Buscou-se demonstrar, a partir do caso do senhor Siegfried Ellwanger,
acusado de racismo por ter publicado e editado livros de cunho antissemita, as
implicações do discurso de ódio nas redes sociais, .enquanto terreno fértil que tem,
cada vez mais, facilitado a propagação de manifestações odiosas, tendo em vista a
falsa percepção de que esse ambiente se encontra à margem da legalidade
constitucional.
Para tanto, foi levada em conta a literatura desenvolvida sobre o hate speech,
de maneira a concluir que este último é direcionado, como regra, ao agigantamento
dos estereótipos/estigmas negativos contra as minorias, a exemplo de negros,
mulheres, judeus, mulçumanos, comunidade LGBTI+, pessoas pertencentes às
religiões de matriz africana, e todos aqueles que se encontram alocados no grupo de
vulneráveis e que se veem diante de momentos em que seus direitos não são
levados em consideração.
À luz da Carta Cidadã de 1988, e levando em conta os pressupostos morais e
políticos que embasaram o trabalho da Constituinte de 1987-1988, o direito de
igualdade e o primado da dignidade pessoal foram desenhados com o fim de,
constatando-se a incidência do hate speech, limitar/restringir a liberdade de
expressão, como forma de preservar os ideários do regime democrático. Respeitado
a vedação da censura prévia, deve-se proibir que pessoas se valham do espaço
público ou privado com vistas a promover o aniquilamento dos parceiros integrantes
de um mesmo projeto comum de democracia associativa.

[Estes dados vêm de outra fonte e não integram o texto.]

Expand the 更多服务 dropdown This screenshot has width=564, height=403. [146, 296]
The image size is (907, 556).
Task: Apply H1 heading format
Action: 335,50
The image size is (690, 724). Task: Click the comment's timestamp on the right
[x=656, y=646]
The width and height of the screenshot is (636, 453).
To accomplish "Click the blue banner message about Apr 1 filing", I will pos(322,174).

Essa discussão foi importante, por via de consequência, para iniciar o debate
sobre o fenômeno das fake News, esta última pode ser compreendida sob diversas
nuances, produzidas nas plataformas das mídias sociais com o intuito específico de
denegrir ou ofender membros das minorias tradicionalmente discriminadas, e, diante
do compartilhamento/replicação em massa de informações fraudulentas, identificou-
se um verdadeiro redirecionamento espacial do discurso do ódio.

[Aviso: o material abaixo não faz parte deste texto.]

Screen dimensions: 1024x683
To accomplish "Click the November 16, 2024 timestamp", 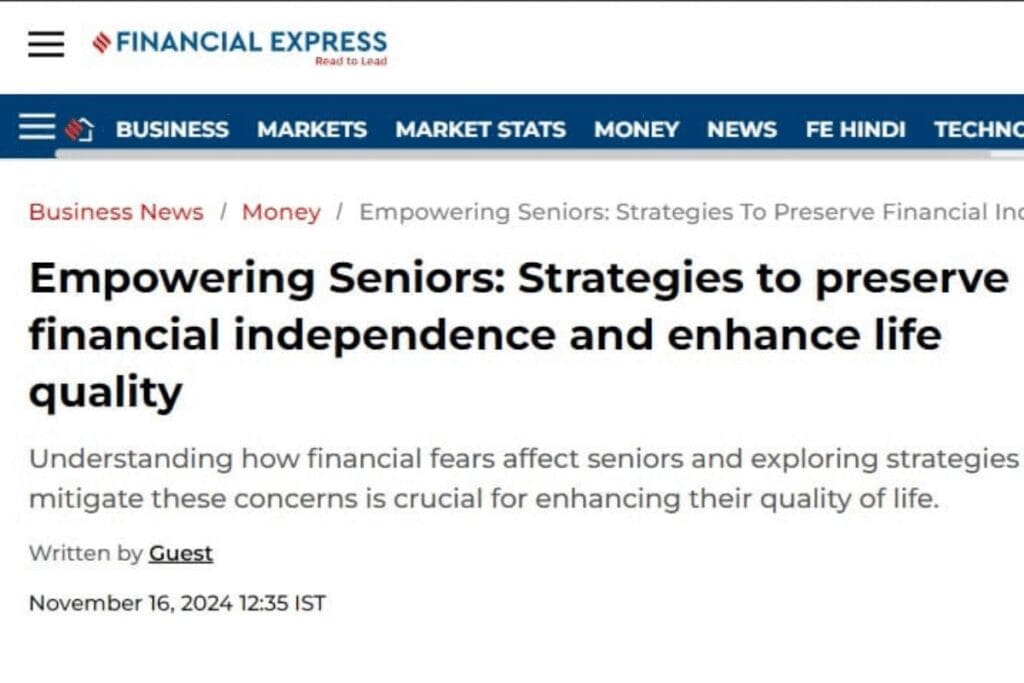I will (x=177, y=603).
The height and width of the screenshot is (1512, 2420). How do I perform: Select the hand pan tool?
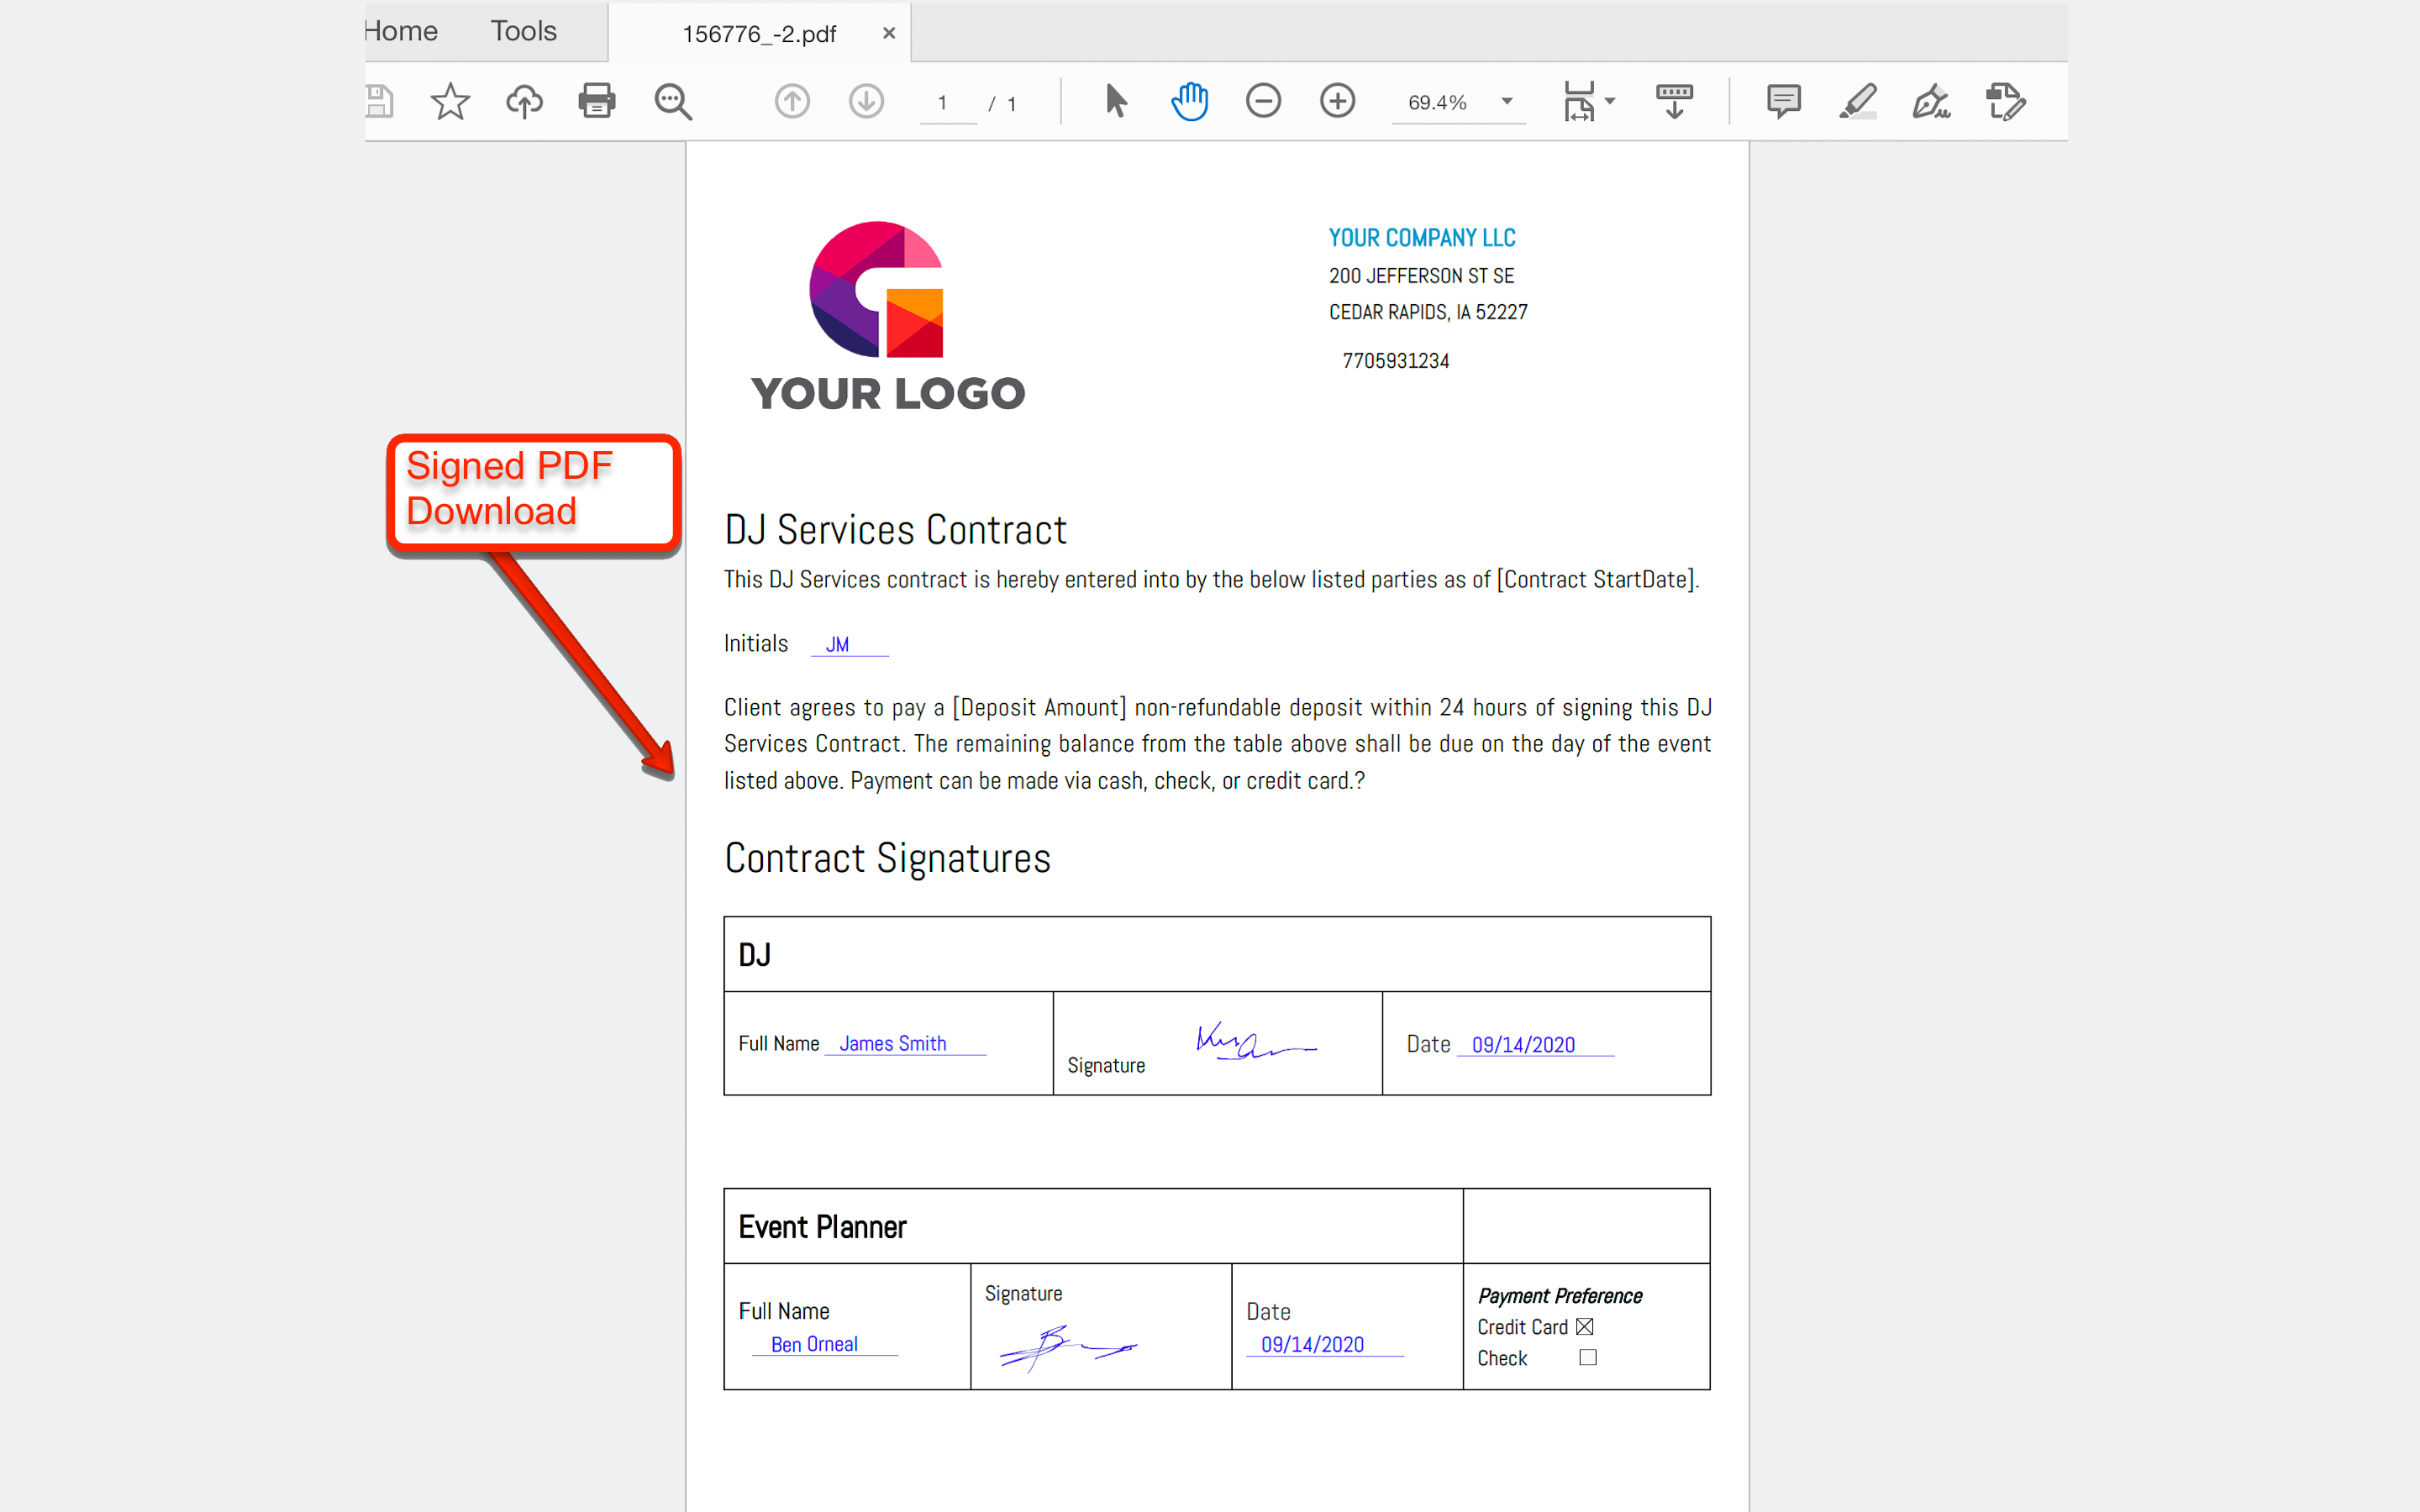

A bem da verdade, esse fenômeno, cada vez mais presente na sociedade da
pós-modernidade líquida, se encaminha na direção tendente a ascender antigas
intolerância sociais e contribuir na perpetuidade dos estereótipos/estigmas negativos
já existentes, arquitetado e desenhado com esse objetivo. Dito de outra maneira,
84

evidenciou-se a possibilidade de classificação das fake news como veículo passível


de entoar discursos odiosos, racistas, no ambiente da sociedade virtualizada.

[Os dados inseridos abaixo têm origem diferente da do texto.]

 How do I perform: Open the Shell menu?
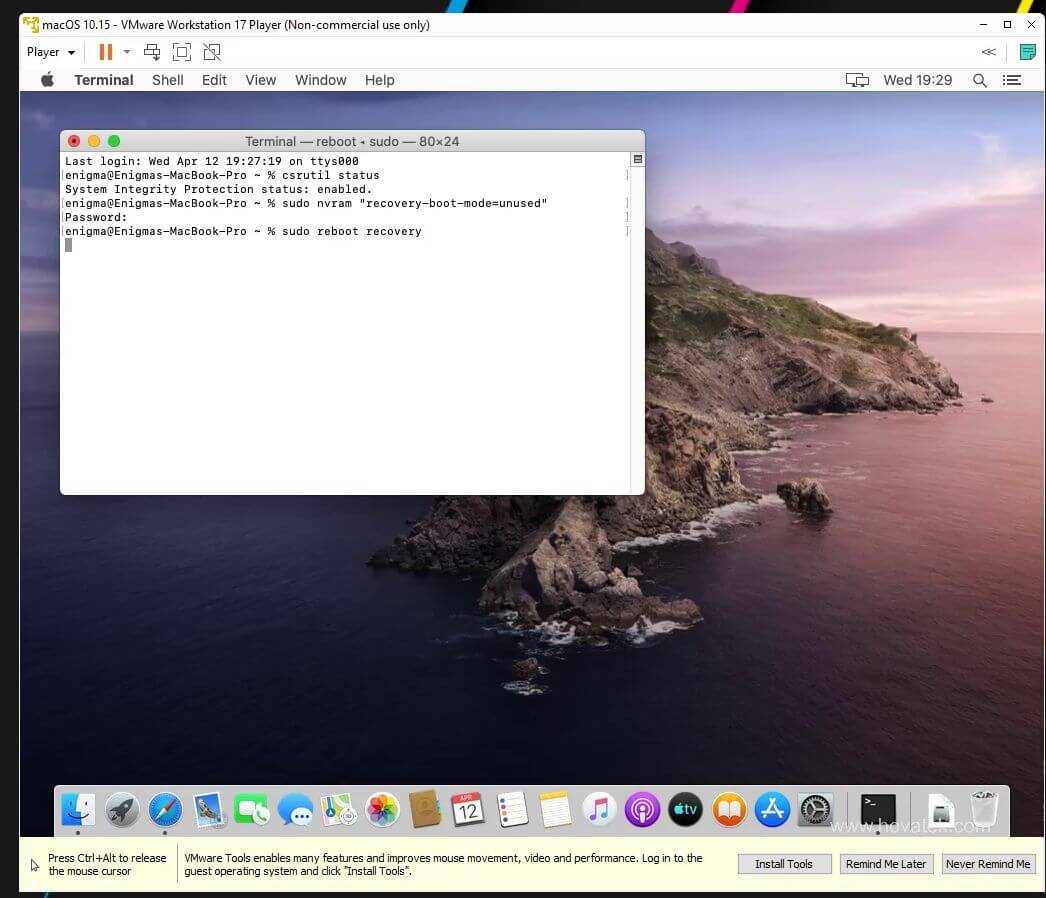pos(167,80)
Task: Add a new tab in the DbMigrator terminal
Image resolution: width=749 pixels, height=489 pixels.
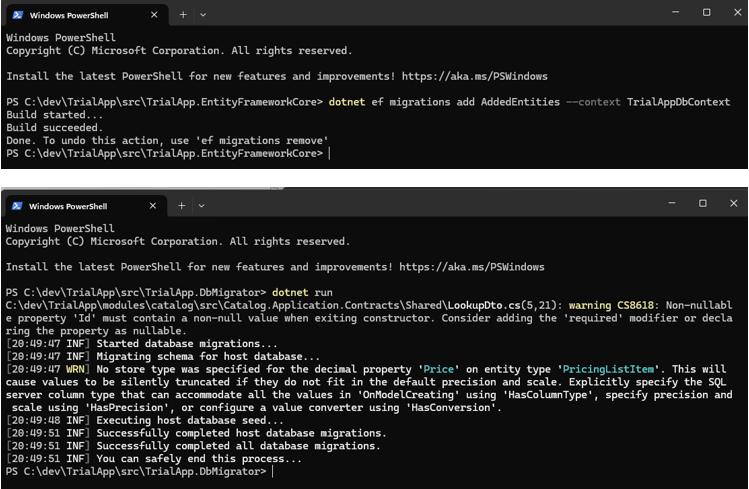Action: point(183,205)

Conclui-se destarte, que se por um lado, numa democracia constitucional, o
Estado não detém (e nem poderia deter) o poder de censura sobre os discursos
propalados em rede, sob pena de enfraquecimento do regime democrático, da
igualdade e liberdade das pessoas, lado outro, o mesmo Estado (em sentido lato
sensu) não pode permanecer no estágio de inércia permanente. Deve-se, portanto,
promover medidas de natureza reflexa a esse respeito, por intermédio de regulação
razoável, além de envidar esforços no sentido de fomentar a educação digital, no
seio de uma sociedade que pretenda ser plural e pautada na diversidade.